Sinopse: “Pacarrete (Marcélia Cartaxo) é uma professora de dança aposentada que vive com a irmã Chiquinha (Zezita Matos), em Russas, interior do Ceará. Rigorosa e ranzinza, ela vive limpando a calçada e brigando com quem passa por ela. Seu grande sonho é estrelar um balé para a população local durante a grande festa da cidade, que está prestes a acontecer. Para tanto, ela manda confeccionar uma nova roupa de bailarina ao mesmo tempo em que tenta convencer a prefeitura de seu show. Entretanto, a falta de interesse da população em geral por espetáculos do tipo, logo se torna um grande oponente.”

 

Para minha surpresa, esse filme é inspirado por uma história real. Imagina você ser apaixonado por uma arte que toda a sua cidade despreza ou que não dá o mínimo de valor por ela. Junta isso ao fato de que você é uma pessoa um pouco difícil de lidar. Pronto, temos a grande história de Pacarrete. Ele tem seus momentos divertidos e também tem o seu drama escancarado na tela. Ao mesmo tempo que eu me compadecia com a protagonista, também entendia os habitantes da cidade, principalmente de sua empregada que tinha que ouvir poucas e boas diariamente.
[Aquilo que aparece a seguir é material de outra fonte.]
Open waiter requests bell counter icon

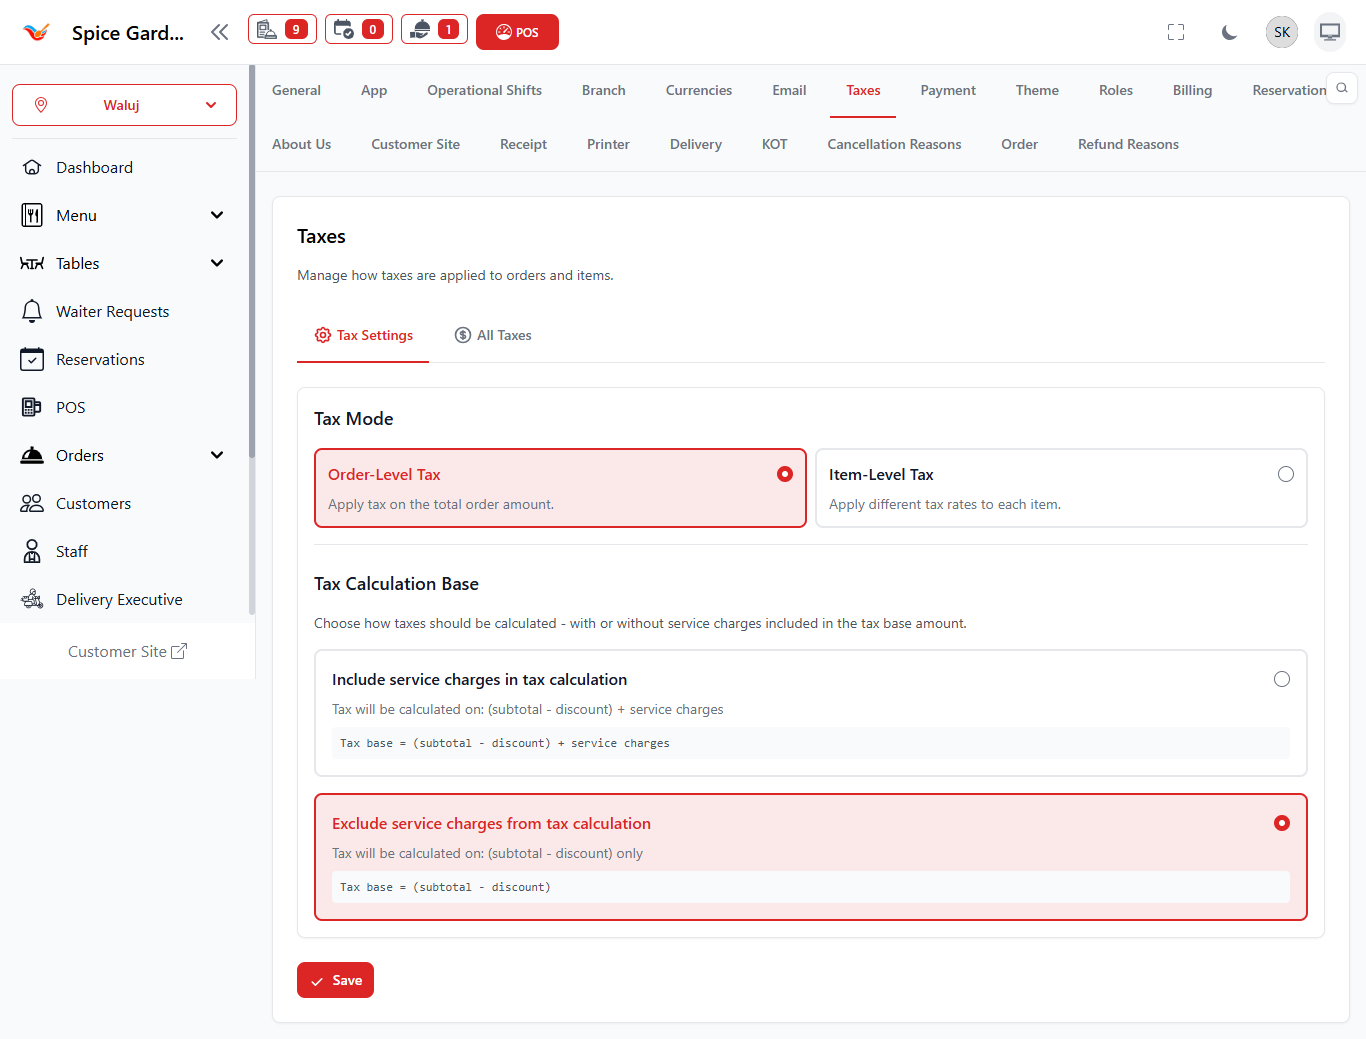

O filme é criado com uma delicadeza muito grande. Nos mostra muita inocência e um ar de poesia visual que nos deixa encantados. Embora achemos nossa protagonista chata, ranzinza e mimada em muitos momentos, em outros, ainda conseguimos nos encantar pela sua paixão ao ballet e comprar a briga da personagem. Muitas vezes já me senti como ela e acho que no fundo todo mundo já se sentiu assim. Como se estivesse sozinha no mundo, apenas por gostar de algo que ninguém ao seu redor também goste. Esse é um tipo de solidão que só quem está na pele entende.
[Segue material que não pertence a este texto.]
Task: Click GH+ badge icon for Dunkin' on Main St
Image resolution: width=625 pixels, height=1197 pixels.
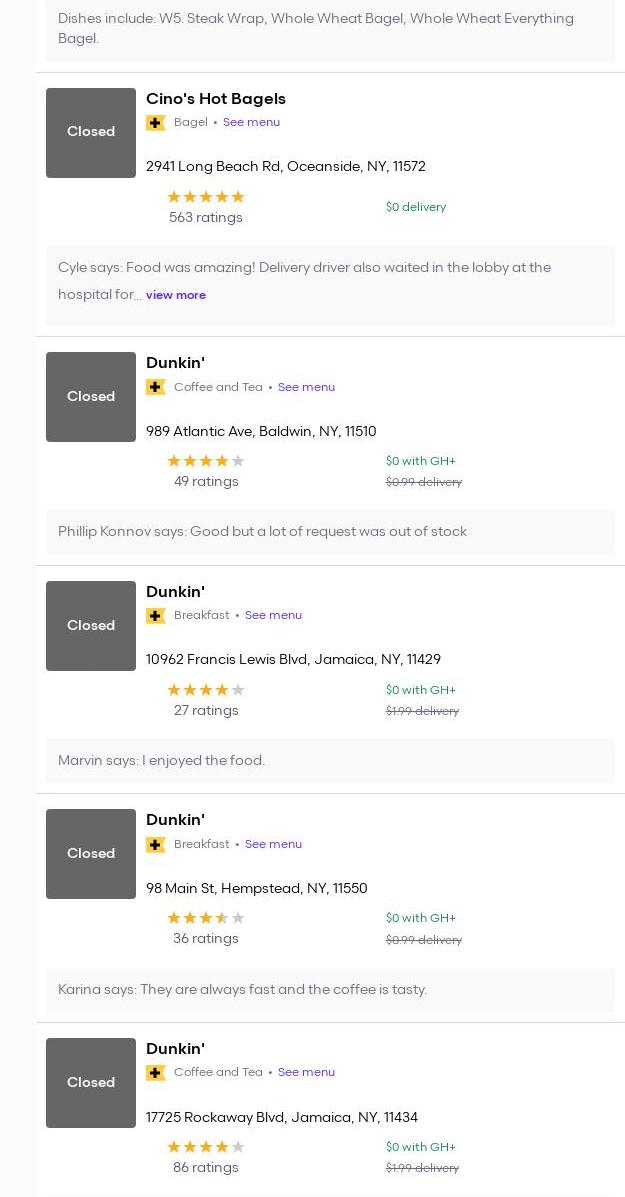Action: 155,844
Esse não é um filme dinâmico e por muitas vezes pode cair no viés da contemplação. Eu não deveria falar sobre o ritmo aqui, pois apesar de lento, não incomoda. Sua velocidade morosa nos ajuda a entender o quanto a Pacarrete é solitária, por isso esse fato ajuda a contar a história de uma forma que não estamos esperando. Só disse isso pelo fato de que as pessoas atualmente só gostarem de coisas rápidas, como se algo tivesse que acontecer a cada 5 segundos. Calma, algo mais devagar também pode ser apreciado mais do que imagina.

Tenho que falar também sobre a Marcélia Cartaxo que vive a própria Pacarrete. Ela é incrível e o longa é todo dela e não tem como alguém duvidar disso. Falo isso não só por ela ser a protagonista, mas porque ela arrasa mesmo. Por esse papel, a atriz já ganhou 5 prêmios e é capaz de ganhar mais caso seja indicada a mais alguma coisa. O fato é que ela merece. A cena de abertura do filme é incrível e só por isso eu já daria qualquer condecoração à ela. Por falar na cena de abertura, ela me chamou a atenção pois mostra todos os lados da personagem em uma única sequência que tem lá seus 4 ou 5 minutos.

Um bom filme nacional que deveria ser mais difundido por aí e fico realmente triste que ele não caia no gosto do povo. Infelizmente, só vai parar nas mãos do nicho de cinema, não tendo nenhum impacto no público em geral. Não acho que ele seria uma unanimidade, mas se dessem essa chance, aposto que as coisas seriam melhores. Torço para que o nosso cinema cresça cada vez mais e que tenha uma projeção em maior escala para o público.